The pet parents also provided information about themselves. The researchers used this data to determine five key factors that influence a dog’s social environment: neighborhood stability, total household income, social time with adults and children, social time with animals and pet-parent age.

Out of these, social companionship from adult humans and other dogs was determined to have the largest positive impact on a dog’s health as they aged. In fact, it was five times as great as any other factor considered. “Dogs are social animals,” Snyder-Mackler says. “It is somewhat debilitating, and not good for their health and well being, to not have close social partners.”

Snyder-Mackler was careful to note that the results of his study didn’t necessarily mean that adopting a second dog would make your dog’s life better or longer. (Although he shared that his wife, a psychology professor, did use the findings as an excuse to get a second dog.)

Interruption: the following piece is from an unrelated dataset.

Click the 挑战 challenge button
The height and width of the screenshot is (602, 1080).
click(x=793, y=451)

He also notes that humans can be just as good (and for some dogs, better) social partners for their pets—every animal is unique, and not all dogs enjoy the company of their peers. But what the results show clearly is that strong social companionship has an overall positive effect on a dog’s health and well-being.

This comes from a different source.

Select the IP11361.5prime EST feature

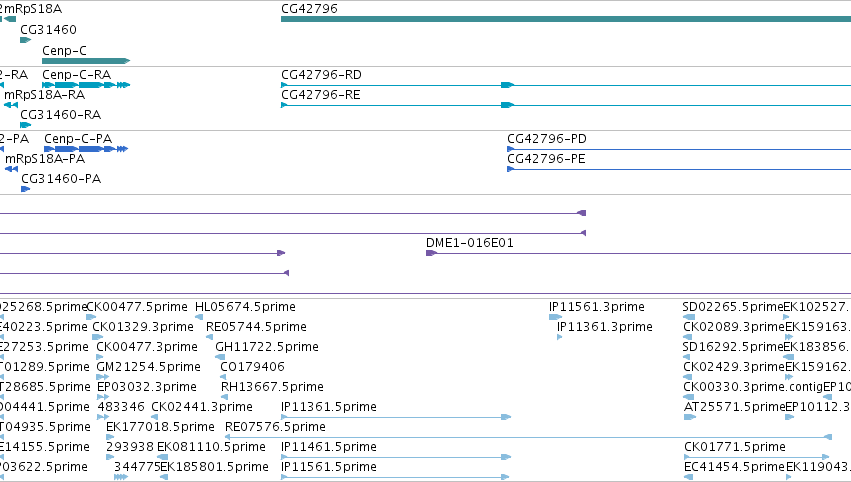point(396,417)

So how do you know whether you’re giving your dog the amount of companionship she needs? “When there’s something that’s missing from a dog’s routine, we see this manifest in terms of ‘misbehavior’ or anxiety-related responses,” says Zachary Silver, an assistant professor of psychology at Occidental College, where he’s starting a Dog Cognition Lab. “And it’s not always obvious what the source of those might be.” Though you should consult your vet if you’re concerned about your dog’s behavior, one potential reason for acting up could be a lack of social companionship, which Silver compares to a lack of appropriate exercise.

Like Snyder-Mackler, Silver notes that a dog’s social needs can often be met by their human, particularly if that human is spending a good amount of dedicated one-on-one time with them. But for dogs that get along well with other pups, he says, letting them socialize only with humans is akin to a toddler hanging out only with his parents, versus playing with other kids his age. For some pups, other dogs can offer intraspecies companionship and play behaviors that humans just can’t replicate.

This leaves guardians of companionship-craving solo dogs with a predicament: How do you facilitate canine play sessions? You could visit dog parks, but all that unleashed romping can be intimidating for some pups, plus there’s no real way to ensure your dog’s safety. An alternative, Silver says, could be setting up safe and controlled doggy playdates with a friend or family member the exact kind my friend was curious about. Going for a walk with a friend and their dog could also have a positive impact, or taking a joint hike.

If those options aren’t available, set aside a bit more time to interact with your dog yourself. “There’s all kinds of ways that you can give your dog the types of experiences that they need to be happy,” Silver says. “And for some people, that might exist outside the scope of direct interactions with other animals.”

Other ways of providing companionship and cognitive enrichment include taking long, sniff-filled walks, engaging in training sessions, or just playing throughout the day. The key is making sure it happens regularly enough that your dog’s daily needs are met.

While I think my slightly introverted dog is still most at peace when sniffing solo, or when he has my undivided attention, I do catch glimpses of him opening up more fully around his canine stepbrother. He follows him dutifully on hikes, with a bit more bravery than he would possess, alone, and tends to want to play longer outdoors when his stepbrother is with him. While I’d describe their relationship more as roommates than friends, I can tell my dog is better off for it. I’m glad they have each other.